▸ Text
Starting “Tangier Routines”

Tuesday, March 11th, 2008

I’ve been rereading The Letters of William Burroughs 1945-1959, edited by Oliver Harris (Viking 1993). I’m focusing on the letters from Tangiers, Tangier, Tanger, Tangers as it’s variously spelt—these run from 1954 to 1958, and a lot of them are to Allen Ginsberg. This particular edition came out in 1993, and I read in it then. It’s a nostalgia trip for me, reading this stuff, fitting as spring itself is a nostalgic season. The return of youth. The drifting blossoms. I’ve been into Burroughs for almost fifty years, I first read him in my brother’s copies of Evergreen Review when I was 12 or 13. See also my blog entry on Burroughs and his Yage Letters.

I also read a lot of his letters in an earlier collection, Letters to Allen Ginsberg, edited by Ron Padgett and Anne Waldman (Full Court Press, 1982), I remember reading that in my office on Church St. in Lynchburg, Virginia—I’d set up as a freelance writer there in fall of 1982, and was greatly heartened by Bill’s depression, frenzy, and hysterically funny turns of phrase.

In October, 2006, I wrote a story, “The Imitation Game,” in which Alan Turing escapes being murdered by the British secret service on June 8, 1954, and makes his way to Tangier, disguised as his Greek boyfriend Zeno. Turing has actually grown a copy of Zeno’s face which he’s glued to his face—and he left behind a copy of his face glued to the cop-poisoned Zeno’s face so that the Pig thinks they’ve offed Turing himself. That story is supposed to come out in Interzone magazine next month, the editor meant to put it out sooner, but lost track. You can, however, hear me reading “The Imitation Game” via podcast at my Feedburner link.

In his letters, Burroughs talks about his work in progress as being called Interzone, a phrase he probably coined because Tangier was at that time an International Zone, governed by France, Spain, Britain and Italy. This amalgam of “routines” became Naked Lunch.

By a routine, Burroughs means something like what we’d now call a rap or a rant. It’s kind of a vaudeville term. He starts talking about routines in his early 1950s novel, Queer. In a letter from June 24, 1954, he says a routine “is not completely symbolic, that is, it is subject to shlup over into ‘real’ action at any time (like cutting off finger joint [which Burroughs once did to impress a lover] and so forth).”

▸ Written task A
Update the listing from its first line through the line containing "center [90, 38].", replacing "Describe the element" with "Identify the element" and leaving everything else as it is.

▸ Data for review
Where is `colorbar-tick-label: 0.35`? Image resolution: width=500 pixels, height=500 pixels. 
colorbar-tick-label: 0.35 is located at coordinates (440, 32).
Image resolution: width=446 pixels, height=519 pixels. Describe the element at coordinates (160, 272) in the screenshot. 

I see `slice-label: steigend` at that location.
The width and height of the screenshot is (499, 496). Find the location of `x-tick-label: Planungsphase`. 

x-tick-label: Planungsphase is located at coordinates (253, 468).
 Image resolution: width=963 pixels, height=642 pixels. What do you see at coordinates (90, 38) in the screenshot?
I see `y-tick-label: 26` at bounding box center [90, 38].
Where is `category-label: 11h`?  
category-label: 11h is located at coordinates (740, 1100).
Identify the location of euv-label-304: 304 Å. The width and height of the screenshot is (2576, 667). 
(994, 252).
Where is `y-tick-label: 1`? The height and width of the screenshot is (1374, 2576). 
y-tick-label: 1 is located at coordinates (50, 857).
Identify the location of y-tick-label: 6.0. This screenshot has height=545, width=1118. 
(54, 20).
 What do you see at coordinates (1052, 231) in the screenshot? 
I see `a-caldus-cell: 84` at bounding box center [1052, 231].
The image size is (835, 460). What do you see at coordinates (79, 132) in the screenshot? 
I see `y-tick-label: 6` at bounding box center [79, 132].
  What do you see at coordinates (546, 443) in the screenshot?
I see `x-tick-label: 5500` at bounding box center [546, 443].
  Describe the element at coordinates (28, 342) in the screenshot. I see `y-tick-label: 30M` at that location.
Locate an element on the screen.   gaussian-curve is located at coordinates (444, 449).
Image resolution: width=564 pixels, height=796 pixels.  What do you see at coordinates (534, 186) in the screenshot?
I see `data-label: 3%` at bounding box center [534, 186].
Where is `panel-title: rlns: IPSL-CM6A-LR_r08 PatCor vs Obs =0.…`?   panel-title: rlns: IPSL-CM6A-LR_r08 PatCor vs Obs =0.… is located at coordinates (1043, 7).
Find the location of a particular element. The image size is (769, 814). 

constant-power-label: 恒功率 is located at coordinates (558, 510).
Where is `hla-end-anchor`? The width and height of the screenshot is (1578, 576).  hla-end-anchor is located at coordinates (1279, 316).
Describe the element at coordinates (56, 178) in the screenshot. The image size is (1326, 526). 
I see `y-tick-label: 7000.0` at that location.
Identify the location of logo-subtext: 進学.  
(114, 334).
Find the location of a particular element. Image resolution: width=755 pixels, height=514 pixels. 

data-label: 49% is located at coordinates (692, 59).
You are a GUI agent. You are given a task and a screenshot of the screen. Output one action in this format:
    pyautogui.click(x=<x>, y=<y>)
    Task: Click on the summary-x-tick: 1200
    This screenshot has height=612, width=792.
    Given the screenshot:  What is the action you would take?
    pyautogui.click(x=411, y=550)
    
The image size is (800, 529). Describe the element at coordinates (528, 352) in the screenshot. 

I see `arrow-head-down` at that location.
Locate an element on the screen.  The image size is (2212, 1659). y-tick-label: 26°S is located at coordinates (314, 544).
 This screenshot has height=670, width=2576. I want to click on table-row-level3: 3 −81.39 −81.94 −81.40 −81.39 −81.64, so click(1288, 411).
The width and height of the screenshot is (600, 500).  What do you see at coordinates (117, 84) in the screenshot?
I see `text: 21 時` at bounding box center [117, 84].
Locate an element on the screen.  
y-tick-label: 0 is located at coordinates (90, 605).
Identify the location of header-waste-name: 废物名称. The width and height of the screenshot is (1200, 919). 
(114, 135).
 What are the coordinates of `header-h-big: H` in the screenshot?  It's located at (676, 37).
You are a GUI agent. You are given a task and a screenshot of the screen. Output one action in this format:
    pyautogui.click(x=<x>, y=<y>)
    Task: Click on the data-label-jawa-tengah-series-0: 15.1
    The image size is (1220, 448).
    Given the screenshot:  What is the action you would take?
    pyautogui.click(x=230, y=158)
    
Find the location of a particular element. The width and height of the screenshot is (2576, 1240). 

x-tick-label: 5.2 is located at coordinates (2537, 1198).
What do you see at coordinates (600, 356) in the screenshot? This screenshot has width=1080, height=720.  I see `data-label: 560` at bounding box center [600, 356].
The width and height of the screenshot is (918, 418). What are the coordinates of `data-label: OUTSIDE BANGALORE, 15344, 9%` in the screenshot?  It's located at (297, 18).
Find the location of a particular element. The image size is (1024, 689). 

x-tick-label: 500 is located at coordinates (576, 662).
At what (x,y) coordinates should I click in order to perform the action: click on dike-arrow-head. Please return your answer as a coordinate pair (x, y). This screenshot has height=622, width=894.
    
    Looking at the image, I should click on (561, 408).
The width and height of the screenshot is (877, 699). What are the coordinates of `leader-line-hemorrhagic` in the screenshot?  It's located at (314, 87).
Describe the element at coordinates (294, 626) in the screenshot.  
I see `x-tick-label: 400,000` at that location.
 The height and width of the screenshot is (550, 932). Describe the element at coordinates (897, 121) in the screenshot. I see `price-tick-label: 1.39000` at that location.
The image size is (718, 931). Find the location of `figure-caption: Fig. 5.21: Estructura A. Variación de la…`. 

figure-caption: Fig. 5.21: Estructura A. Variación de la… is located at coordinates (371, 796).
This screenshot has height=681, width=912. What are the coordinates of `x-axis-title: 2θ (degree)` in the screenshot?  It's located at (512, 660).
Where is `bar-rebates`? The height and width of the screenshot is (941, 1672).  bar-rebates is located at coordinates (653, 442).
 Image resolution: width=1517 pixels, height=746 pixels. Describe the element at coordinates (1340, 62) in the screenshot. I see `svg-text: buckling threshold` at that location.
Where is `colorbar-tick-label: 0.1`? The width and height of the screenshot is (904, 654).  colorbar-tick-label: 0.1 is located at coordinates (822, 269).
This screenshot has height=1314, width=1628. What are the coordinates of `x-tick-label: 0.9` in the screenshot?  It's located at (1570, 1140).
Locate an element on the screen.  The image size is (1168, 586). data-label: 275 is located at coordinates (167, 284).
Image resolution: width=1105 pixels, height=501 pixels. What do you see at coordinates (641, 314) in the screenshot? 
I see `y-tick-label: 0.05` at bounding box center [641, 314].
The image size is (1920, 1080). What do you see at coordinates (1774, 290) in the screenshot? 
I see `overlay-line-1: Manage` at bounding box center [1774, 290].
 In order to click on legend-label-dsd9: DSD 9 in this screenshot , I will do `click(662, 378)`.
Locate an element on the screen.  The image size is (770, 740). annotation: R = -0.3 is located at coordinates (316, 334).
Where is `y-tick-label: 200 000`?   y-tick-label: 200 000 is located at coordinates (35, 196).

▸ Written task B
According to the post on Burroughs's letters, what book did the amalgam of his "routines" become?

▸ Task answer A
Where is `colorbar-tick-label: 0.35`? Image resolution: width=500 pixels, height=500 pixels. 
colorbar-tick-label: 0.35 is located at coordinates (440, 32).
Image resolution: width=446 pixels, height=519 pixels. Identify the element at coordinates (160, 272) in the screenshot. 

I see `slice-label: steigend` at that location.
The width and height of the screenshot is (499, 496). Find the location of `x-tick-label: Planungsphase`. 

x-tick-label: Planungsphase is located at coordinates (253, 468).
 Image resolution: width=963 pixels, height=642 pixels. What do you see at coordinates (90, 38) in the screenshot?
I see `y-tick-label: 26` at bounding box center [90, 38].

▸ Task answer B
Naked Lunch.